Mit diesem Artikel wollen wir die tatsächlich nutzbare Kapazität von Powerstations ein wenig genauer unter die Lupe nehmen und euch aufzeigen, wie viel elektrische Energie bei der Ladung und Entladung verloren geht.
Nettokapazität und Bruttokapazität
Bei der Auswahl der passenden Powerstation schauen die meisten Nutzer als allererstes auf die verbaute Kapazität. So kommt beispielsweise die BLUETTI AC200P auf eine Kapazität von stattlichen 2000 Wh.

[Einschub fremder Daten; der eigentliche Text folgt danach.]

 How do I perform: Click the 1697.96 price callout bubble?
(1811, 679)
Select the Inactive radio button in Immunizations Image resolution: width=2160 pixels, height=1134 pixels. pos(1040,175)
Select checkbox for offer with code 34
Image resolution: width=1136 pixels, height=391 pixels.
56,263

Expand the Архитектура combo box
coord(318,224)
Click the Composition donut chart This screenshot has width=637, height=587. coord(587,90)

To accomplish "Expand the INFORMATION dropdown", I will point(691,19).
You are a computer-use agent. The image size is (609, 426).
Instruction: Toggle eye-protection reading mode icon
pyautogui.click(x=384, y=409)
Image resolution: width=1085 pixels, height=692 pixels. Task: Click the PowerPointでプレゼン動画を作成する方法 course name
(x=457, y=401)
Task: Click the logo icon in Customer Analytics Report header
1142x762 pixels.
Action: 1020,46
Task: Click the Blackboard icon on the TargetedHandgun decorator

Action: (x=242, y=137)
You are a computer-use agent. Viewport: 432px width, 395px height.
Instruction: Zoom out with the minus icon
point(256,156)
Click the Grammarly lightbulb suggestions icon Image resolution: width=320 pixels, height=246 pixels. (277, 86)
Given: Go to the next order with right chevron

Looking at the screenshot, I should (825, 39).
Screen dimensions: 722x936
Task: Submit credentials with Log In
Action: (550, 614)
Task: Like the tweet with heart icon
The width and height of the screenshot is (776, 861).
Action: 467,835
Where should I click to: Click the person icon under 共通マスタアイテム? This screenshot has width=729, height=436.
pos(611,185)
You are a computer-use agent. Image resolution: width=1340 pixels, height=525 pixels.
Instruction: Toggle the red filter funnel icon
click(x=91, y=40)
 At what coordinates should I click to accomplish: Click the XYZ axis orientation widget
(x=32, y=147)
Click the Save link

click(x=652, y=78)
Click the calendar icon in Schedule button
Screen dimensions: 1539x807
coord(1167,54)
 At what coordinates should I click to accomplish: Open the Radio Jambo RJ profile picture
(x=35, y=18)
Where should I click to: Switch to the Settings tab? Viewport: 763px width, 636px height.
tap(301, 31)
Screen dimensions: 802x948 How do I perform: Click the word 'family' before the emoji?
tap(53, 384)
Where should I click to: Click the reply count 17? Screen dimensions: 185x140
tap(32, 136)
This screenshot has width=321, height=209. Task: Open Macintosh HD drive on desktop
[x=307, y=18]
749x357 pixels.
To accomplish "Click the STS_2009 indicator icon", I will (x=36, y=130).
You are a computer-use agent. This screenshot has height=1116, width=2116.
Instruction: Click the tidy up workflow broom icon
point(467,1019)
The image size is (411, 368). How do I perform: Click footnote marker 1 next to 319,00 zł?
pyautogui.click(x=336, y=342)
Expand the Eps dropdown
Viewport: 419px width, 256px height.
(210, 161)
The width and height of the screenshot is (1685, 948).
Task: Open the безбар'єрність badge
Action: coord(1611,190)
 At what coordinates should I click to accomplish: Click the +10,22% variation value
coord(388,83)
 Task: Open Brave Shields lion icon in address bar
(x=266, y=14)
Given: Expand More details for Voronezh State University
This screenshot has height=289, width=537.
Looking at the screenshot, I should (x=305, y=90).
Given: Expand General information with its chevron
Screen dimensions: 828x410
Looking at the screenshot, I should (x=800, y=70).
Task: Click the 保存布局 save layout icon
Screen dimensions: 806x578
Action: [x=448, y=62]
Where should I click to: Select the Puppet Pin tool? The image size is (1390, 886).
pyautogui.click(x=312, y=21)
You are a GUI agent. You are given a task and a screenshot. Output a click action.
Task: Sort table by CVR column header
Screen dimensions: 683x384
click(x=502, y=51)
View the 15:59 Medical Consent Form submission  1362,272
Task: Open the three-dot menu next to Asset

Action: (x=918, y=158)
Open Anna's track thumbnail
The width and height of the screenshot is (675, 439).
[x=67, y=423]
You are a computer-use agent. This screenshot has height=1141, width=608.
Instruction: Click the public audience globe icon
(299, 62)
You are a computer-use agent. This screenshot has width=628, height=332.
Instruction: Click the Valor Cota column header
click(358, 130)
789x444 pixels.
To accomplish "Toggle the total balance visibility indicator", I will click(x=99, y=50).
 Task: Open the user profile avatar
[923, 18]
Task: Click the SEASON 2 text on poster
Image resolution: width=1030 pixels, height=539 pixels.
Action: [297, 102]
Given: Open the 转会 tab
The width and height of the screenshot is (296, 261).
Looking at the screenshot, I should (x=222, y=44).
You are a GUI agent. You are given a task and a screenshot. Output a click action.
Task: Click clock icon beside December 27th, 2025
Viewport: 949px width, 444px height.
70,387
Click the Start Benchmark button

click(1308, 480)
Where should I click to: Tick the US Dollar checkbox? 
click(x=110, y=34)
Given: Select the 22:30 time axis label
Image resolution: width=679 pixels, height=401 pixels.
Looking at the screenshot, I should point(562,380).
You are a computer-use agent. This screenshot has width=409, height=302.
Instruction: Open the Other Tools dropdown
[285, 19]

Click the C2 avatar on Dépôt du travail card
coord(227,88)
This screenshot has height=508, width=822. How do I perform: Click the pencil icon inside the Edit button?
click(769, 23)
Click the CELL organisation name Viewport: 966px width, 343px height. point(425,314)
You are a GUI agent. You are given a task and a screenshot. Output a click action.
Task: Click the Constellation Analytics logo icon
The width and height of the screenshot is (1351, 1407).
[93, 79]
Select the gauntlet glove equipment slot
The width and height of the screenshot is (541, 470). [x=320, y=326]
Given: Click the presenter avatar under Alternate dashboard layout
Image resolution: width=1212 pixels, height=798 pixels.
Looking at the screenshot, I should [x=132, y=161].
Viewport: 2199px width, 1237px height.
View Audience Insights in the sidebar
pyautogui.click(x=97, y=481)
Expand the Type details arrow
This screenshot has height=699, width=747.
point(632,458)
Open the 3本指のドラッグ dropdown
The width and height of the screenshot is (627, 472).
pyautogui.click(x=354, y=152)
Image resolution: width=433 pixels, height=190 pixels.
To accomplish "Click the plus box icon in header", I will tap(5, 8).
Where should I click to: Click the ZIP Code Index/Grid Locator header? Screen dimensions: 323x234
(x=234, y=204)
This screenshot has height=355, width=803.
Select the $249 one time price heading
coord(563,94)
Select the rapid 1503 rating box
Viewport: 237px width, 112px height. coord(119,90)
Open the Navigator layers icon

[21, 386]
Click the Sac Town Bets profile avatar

Zur AC200P bei Bluettipower.eu
Man sollte also annehmen, dass wir damit eine Glühlampe, die 100W verbraucht, gut 20 Stunden betreiben können. Leider ist diese Annahme falsch. In der Realität wird die Lampe nach etwa 16-17 Stunden ausgehen und die Powerstation wird sich mit 0 % Akku in den Ruhezustand begeben. Aber warum ist das eigentlich so? Alle Hersteller verkaufen ihre Powerstations mit Angabe der Bruttokapazität. Dabei handelt es sich um die Kapazität, die tatsächlich in der Powerstation verbaut ist. Aber bedauerlicherweise ist davon nicht alles nutzbar.
Die Sicherheitsreserve
Ein gewisser Prozentsatz muss als sogenannte Sicherheitsreserve eingeplant werden. Moderne Lithium Akkus vertragen es überhaupt nicht gut, wenn sie bis an ihre untere Grenze entladen werden. Unterschreitet die Spannung einen gewissen Wert, spricht man von einer Tiefentladung. Dies kann den Akku nachhaltig schädigen oder zum sofortigen Ausfall führen. Damit dies unter keinen Umständen passieren kann, plant der Hersteller 5-7 % Sicherheitsreserve ein. Dieser Prozentsatz verbleibt noch in den Akkus, ohne dass wir etwas davon mitbekommen. Selbst bei einer Akkuanzeige von 0 % ist diese Reserve immer noch vorhanden. Sie wird aus der Akkuanzeige meist einfach rausgerechnet. Somit bleiben von unseren 2000 Wh nur noch 1860-1900 Wh übrig, die wir verwenden können. Leider entspricht dies immer noch nicht unserer nutzbaren Nettokapazität.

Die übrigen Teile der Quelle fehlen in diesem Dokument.